A multimodal English ↔ Twi model trained with a LeJEPA-style objective (predictive MSE + SIGReg on encoder pools).
Learns a shared latent space across text and audio in both languages by training a predictor to anticipate target representations from context — no reconstruction loss, no cascaded pipeline.

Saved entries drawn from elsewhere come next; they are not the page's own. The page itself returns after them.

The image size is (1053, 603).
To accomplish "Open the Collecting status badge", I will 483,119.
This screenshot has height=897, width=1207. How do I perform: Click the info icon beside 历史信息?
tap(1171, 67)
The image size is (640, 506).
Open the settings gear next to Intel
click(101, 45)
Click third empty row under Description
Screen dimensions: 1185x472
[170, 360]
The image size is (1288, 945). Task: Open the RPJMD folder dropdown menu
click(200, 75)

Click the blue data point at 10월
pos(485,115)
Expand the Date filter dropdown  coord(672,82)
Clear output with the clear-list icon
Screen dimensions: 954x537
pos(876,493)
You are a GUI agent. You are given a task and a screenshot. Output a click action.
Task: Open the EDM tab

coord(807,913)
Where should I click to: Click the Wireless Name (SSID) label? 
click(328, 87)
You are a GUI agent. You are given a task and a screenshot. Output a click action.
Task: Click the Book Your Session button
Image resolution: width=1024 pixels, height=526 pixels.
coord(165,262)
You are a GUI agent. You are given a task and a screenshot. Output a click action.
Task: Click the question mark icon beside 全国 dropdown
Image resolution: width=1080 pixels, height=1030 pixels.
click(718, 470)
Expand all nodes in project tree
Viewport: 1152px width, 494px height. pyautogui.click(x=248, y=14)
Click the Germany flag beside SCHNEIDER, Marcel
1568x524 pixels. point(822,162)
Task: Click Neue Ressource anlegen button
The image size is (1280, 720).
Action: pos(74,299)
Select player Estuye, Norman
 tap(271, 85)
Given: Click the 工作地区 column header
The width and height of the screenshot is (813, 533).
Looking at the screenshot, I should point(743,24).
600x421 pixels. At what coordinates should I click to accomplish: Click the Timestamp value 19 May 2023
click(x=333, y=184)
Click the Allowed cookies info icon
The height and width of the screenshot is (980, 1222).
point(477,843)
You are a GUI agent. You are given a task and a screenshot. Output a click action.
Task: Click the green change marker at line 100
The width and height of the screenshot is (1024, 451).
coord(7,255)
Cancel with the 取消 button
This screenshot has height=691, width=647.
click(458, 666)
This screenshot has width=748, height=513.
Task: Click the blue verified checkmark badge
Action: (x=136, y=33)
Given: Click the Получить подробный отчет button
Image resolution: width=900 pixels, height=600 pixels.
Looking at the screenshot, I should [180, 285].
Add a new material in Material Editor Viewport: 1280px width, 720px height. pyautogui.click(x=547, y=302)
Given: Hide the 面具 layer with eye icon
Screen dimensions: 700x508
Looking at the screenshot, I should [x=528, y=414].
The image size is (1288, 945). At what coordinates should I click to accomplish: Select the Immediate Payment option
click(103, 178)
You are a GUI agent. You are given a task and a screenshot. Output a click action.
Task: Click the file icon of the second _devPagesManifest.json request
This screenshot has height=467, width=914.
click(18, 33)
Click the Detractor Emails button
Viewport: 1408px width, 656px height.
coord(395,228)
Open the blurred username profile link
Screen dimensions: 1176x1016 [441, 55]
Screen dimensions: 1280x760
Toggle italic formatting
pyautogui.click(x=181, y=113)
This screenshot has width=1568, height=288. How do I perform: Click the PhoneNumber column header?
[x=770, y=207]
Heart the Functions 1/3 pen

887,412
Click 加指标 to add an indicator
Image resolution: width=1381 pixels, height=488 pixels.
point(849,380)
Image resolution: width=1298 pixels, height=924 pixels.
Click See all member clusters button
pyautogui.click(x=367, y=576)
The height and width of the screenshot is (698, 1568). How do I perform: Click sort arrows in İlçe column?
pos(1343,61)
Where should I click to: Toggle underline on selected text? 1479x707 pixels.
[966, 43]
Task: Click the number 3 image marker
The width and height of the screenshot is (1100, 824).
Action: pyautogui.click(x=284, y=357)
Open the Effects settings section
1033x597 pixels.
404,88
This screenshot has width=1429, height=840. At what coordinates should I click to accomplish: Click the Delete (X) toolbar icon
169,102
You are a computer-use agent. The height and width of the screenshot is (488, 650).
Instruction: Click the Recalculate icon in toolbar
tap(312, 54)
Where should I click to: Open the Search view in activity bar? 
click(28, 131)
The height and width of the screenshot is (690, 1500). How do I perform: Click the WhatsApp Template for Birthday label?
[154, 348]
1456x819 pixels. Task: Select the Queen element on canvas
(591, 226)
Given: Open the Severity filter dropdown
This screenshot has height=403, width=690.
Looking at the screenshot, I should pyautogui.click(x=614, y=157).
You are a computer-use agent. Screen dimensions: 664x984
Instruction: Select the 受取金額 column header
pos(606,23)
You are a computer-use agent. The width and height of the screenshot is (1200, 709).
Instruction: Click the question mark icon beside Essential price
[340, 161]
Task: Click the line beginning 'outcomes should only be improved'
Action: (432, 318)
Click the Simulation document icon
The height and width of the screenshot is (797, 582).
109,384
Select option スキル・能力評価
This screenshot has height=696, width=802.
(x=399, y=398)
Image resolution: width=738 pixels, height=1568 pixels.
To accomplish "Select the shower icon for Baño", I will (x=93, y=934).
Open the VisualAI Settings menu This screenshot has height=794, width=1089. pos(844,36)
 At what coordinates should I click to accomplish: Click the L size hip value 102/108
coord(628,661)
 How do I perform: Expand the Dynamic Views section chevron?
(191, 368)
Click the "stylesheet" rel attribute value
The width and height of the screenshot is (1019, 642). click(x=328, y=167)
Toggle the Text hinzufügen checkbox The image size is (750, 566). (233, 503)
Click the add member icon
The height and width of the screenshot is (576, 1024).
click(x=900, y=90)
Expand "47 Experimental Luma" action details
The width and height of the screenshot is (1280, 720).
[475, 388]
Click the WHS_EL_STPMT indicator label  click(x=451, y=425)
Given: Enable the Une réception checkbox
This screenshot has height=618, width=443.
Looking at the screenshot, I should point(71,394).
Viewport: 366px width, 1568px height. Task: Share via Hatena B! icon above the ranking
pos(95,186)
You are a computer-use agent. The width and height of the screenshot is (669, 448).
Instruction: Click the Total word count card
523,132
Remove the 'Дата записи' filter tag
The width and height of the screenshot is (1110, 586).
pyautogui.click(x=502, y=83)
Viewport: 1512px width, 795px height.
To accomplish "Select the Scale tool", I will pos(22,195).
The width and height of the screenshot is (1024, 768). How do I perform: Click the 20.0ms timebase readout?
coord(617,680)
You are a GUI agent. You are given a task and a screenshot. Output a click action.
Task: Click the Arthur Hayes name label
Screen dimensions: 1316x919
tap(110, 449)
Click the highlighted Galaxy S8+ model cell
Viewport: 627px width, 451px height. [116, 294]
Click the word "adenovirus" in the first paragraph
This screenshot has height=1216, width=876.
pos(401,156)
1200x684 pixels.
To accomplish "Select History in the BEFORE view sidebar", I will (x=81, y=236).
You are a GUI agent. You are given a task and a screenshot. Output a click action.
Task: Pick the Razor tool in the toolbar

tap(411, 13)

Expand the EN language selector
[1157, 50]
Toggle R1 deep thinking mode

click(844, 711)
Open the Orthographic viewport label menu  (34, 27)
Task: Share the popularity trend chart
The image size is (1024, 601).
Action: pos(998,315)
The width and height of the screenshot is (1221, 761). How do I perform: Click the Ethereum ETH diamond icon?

Three training objectives:
- A — Audio → Text (both languages)
- B — Text → Text (translation)
- C — Text → Audio (both languages)
| File | Purpose |
|---|---|
model.py |
MMT_JEPA (shared encoder + predictor) |
sigreg.py |
SIGReg loss (LeJEPA) |
dataset.py |
ObjA, ObjB, ObjC dataset classes |
tokenizer.py |
Trains a joint BPE tokenizer on all text data |
train.py |
SSL pretraining (all objectives) |
train_decoder.py |
Decoder fine-tuning on frozen or tunable JEPA |
pip install torch torchaudio soundfile sentencepiece datasets1. Train the tokenizer
python tokenizer.py
# outputs: tokenizer.model, tokenizer.vocab2. Train the model
python train.pyCheckpoints saved to checkpoints/epoch{N}.pt after each epoch.
| Objective | Dataset |
|---|---|
| A + C (English audio) | LibriSpeech train-clean-100 |
| A + C (Twi audio) | twi-speech-text-multispeaker-16k |
| B (translation) | twi-english-paragraph-dataset_news · english-twi-sentences-non-nouns · english-twi-nouns-v2 |
All datasets load automatically via HuggingFace on first run.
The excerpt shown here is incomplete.